(EXERCISE DESCRIPTION): Look through the data below and, wherever a line carries the word "cell", please copy that line.

######

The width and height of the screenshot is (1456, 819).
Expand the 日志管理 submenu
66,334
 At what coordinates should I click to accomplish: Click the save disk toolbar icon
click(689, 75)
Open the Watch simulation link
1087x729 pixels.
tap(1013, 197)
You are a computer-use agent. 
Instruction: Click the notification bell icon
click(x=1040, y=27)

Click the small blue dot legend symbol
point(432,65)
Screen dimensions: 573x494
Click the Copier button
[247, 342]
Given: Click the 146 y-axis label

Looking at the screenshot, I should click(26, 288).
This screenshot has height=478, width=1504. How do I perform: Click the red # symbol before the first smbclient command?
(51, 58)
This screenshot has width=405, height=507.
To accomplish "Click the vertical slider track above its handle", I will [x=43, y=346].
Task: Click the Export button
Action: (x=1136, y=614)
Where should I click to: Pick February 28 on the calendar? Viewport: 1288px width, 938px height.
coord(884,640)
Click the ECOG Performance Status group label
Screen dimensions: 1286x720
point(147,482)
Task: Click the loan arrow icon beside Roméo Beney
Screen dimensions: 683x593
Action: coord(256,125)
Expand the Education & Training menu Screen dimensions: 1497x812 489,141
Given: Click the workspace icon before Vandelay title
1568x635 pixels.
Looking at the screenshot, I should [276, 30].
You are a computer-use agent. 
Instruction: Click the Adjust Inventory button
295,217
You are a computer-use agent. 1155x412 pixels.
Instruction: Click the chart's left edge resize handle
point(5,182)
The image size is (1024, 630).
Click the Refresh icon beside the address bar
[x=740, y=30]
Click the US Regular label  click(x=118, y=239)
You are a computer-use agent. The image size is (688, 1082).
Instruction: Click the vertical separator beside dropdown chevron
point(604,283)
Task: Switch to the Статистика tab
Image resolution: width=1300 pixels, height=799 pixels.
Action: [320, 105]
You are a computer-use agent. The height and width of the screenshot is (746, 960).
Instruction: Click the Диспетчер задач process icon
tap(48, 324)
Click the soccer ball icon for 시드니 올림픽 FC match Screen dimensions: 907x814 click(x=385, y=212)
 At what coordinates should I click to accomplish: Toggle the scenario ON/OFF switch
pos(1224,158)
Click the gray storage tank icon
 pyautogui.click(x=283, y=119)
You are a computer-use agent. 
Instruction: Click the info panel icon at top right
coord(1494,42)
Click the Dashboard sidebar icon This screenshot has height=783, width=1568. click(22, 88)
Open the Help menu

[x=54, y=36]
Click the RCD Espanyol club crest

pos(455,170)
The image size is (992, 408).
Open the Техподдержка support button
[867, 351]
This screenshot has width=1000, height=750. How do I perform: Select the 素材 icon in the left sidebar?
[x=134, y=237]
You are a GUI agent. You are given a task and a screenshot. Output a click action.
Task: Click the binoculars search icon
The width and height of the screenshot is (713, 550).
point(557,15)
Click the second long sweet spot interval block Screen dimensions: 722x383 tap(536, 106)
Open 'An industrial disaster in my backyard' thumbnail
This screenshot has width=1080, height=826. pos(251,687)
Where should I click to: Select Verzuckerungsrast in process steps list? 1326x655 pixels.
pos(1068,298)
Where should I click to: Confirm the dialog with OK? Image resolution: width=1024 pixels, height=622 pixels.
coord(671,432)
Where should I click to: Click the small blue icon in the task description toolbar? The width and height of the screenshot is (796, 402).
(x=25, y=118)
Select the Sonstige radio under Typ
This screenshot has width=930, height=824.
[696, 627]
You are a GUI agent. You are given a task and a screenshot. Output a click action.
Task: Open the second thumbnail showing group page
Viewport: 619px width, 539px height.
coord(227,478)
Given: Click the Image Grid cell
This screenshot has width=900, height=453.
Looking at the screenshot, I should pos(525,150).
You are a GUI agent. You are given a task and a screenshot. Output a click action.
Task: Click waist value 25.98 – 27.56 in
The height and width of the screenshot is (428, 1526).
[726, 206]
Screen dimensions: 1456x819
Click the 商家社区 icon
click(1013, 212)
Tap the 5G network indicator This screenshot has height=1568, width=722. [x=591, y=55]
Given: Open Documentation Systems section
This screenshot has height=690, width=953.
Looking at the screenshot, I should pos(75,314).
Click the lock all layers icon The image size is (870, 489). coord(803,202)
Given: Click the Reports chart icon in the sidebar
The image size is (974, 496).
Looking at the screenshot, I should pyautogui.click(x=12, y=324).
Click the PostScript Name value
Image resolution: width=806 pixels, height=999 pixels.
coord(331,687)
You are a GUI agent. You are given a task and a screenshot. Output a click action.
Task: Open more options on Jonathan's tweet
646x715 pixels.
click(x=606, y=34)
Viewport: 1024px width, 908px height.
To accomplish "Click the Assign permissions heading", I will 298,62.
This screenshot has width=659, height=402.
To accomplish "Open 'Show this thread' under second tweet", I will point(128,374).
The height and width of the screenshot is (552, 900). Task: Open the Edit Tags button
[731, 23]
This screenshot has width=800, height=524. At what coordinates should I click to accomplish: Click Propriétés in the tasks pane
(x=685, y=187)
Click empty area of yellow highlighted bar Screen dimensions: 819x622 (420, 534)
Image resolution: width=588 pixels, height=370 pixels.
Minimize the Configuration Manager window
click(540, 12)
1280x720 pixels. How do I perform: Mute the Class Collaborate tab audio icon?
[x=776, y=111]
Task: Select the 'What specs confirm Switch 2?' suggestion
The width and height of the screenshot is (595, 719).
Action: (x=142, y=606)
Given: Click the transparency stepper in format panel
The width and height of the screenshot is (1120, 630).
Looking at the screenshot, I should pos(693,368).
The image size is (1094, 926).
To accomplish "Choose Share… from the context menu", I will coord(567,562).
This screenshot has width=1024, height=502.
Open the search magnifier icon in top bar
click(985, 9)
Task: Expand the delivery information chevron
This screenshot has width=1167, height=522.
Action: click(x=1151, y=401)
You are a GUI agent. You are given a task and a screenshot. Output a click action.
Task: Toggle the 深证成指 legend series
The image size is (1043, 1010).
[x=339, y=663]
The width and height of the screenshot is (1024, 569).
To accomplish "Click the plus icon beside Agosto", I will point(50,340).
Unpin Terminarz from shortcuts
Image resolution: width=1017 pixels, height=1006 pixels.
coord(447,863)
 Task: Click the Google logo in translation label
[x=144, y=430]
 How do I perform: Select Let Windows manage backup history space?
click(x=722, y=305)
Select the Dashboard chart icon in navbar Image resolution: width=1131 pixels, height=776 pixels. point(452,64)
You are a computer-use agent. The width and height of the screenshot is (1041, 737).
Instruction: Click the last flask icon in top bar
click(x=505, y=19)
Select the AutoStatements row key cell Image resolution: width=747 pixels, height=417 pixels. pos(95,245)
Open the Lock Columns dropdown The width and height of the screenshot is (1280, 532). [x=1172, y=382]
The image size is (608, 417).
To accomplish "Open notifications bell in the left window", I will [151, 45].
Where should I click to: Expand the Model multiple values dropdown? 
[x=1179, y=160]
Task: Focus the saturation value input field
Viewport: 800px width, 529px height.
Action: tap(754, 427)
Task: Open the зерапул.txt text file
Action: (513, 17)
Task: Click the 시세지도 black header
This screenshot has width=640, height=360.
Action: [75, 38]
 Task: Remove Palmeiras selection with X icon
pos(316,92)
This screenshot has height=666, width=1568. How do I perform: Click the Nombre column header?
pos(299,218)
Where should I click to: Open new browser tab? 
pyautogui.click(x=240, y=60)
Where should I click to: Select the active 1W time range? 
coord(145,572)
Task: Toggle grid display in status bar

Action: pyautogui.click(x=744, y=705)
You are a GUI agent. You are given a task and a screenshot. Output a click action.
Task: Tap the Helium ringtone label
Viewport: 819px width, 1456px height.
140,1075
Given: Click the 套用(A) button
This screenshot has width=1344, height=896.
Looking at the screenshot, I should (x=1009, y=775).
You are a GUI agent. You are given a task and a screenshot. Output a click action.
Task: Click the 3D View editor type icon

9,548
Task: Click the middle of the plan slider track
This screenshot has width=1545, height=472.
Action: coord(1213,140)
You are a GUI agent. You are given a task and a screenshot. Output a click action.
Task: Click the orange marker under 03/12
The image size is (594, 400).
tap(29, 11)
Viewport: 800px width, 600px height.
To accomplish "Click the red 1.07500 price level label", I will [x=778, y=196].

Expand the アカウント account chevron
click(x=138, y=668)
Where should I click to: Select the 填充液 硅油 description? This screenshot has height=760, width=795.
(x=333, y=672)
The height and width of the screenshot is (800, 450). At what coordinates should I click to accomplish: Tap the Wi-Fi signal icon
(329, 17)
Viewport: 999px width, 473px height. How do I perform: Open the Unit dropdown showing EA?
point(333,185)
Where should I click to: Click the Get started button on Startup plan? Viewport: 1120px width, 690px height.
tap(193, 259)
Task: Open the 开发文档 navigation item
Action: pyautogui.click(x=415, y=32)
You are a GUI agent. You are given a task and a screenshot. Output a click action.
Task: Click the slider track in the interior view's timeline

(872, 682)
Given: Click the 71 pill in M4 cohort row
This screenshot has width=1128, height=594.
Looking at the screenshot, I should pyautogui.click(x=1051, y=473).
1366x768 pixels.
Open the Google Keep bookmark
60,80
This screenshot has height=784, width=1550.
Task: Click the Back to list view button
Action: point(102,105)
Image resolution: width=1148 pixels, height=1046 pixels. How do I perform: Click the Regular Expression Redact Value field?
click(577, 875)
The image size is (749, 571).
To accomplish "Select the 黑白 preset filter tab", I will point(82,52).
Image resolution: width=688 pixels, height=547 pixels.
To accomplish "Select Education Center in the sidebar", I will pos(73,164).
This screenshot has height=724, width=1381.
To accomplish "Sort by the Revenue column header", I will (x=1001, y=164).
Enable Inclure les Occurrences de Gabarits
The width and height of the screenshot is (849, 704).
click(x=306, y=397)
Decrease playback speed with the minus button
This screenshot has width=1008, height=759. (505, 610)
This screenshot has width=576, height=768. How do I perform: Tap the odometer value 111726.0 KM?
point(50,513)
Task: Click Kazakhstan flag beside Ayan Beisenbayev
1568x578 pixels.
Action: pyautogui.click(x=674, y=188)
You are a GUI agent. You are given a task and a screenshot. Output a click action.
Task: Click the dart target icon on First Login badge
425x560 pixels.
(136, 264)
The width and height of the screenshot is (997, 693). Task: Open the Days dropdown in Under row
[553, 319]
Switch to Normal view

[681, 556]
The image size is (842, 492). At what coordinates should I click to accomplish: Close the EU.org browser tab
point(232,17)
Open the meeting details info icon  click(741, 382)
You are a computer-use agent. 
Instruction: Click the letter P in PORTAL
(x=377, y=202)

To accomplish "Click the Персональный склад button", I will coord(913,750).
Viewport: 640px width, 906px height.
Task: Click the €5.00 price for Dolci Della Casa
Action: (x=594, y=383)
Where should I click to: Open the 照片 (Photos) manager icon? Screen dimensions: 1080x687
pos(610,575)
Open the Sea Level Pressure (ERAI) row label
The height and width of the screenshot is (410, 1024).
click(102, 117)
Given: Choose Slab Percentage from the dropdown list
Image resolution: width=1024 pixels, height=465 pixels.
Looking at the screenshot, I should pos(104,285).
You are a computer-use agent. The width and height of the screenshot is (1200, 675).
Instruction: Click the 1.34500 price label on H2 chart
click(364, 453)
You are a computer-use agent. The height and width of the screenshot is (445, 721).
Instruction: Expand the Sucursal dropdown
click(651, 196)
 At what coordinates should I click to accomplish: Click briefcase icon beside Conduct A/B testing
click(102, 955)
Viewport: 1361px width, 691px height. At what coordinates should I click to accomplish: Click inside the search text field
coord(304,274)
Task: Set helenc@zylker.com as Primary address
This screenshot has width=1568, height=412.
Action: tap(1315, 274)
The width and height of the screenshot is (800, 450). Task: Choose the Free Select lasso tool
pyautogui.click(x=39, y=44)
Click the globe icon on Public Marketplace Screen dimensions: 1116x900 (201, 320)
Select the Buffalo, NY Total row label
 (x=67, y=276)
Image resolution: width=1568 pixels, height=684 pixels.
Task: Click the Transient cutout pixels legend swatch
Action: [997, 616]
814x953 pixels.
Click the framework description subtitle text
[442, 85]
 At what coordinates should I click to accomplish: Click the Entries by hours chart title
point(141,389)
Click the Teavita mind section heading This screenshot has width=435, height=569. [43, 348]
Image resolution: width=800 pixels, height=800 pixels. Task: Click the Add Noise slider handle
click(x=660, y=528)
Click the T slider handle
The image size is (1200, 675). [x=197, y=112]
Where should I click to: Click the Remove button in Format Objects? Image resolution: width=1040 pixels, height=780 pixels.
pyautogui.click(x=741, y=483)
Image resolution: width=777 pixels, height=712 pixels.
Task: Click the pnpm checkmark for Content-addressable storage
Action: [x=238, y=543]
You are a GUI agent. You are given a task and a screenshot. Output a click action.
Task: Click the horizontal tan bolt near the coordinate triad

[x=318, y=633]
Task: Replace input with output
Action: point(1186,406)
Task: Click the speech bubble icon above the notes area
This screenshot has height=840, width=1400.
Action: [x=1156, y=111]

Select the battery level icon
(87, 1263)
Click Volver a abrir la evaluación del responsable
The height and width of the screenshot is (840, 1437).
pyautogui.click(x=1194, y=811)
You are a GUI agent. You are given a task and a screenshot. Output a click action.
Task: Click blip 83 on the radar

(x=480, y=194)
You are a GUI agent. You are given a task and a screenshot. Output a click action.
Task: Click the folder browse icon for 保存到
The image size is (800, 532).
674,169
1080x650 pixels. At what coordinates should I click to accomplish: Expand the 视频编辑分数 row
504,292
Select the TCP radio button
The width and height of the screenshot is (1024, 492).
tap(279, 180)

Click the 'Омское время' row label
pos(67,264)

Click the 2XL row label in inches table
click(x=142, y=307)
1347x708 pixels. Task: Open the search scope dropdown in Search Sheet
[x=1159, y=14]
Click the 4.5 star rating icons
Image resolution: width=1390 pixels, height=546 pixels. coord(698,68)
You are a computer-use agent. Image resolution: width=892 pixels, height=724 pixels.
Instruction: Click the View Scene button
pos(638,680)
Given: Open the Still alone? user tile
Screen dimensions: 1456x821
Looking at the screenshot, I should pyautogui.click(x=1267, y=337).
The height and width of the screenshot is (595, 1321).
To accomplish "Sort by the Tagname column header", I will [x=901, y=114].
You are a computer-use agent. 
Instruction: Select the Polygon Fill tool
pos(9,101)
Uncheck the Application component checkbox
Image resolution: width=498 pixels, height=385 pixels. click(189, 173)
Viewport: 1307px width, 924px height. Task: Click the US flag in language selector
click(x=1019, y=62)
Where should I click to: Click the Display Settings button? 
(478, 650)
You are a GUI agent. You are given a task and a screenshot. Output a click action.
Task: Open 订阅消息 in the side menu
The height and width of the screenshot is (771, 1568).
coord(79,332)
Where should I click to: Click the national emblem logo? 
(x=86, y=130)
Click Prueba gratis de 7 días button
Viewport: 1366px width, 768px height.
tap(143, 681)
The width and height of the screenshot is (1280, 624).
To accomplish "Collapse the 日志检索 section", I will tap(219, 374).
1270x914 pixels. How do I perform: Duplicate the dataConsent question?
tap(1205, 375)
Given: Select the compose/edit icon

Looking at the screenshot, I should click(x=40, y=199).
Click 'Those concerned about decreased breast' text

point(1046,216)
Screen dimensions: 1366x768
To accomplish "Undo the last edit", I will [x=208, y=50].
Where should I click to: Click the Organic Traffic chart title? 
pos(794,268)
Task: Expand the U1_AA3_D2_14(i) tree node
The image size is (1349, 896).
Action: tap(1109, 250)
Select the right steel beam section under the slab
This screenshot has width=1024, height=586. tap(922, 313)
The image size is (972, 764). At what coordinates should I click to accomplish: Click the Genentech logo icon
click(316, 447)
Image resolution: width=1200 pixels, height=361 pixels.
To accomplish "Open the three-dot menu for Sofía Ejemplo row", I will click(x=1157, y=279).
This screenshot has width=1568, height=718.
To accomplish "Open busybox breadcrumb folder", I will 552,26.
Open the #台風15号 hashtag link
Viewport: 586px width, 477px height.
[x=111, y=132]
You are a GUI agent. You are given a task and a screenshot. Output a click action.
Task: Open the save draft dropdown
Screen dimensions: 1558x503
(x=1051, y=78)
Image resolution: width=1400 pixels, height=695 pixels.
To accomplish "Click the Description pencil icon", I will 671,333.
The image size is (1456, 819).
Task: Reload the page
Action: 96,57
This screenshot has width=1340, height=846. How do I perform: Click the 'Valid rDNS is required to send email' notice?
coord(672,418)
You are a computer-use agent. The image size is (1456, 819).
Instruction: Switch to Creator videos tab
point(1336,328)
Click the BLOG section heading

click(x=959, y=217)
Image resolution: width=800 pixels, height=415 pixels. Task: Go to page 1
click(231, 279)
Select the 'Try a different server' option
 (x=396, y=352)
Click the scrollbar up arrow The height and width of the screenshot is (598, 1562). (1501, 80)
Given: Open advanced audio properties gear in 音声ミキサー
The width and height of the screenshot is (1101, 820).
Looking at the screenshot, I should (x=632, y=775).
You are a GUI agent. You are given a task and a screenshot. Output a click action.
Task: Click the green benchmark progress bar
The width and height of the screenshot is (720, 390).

######

(EXPECTED ANSWER):
Given: Click the Image Grid cell
Select the AutoStatements row key cell Image resolution: width=747 pixels, height=417 pixels. pos(95,245)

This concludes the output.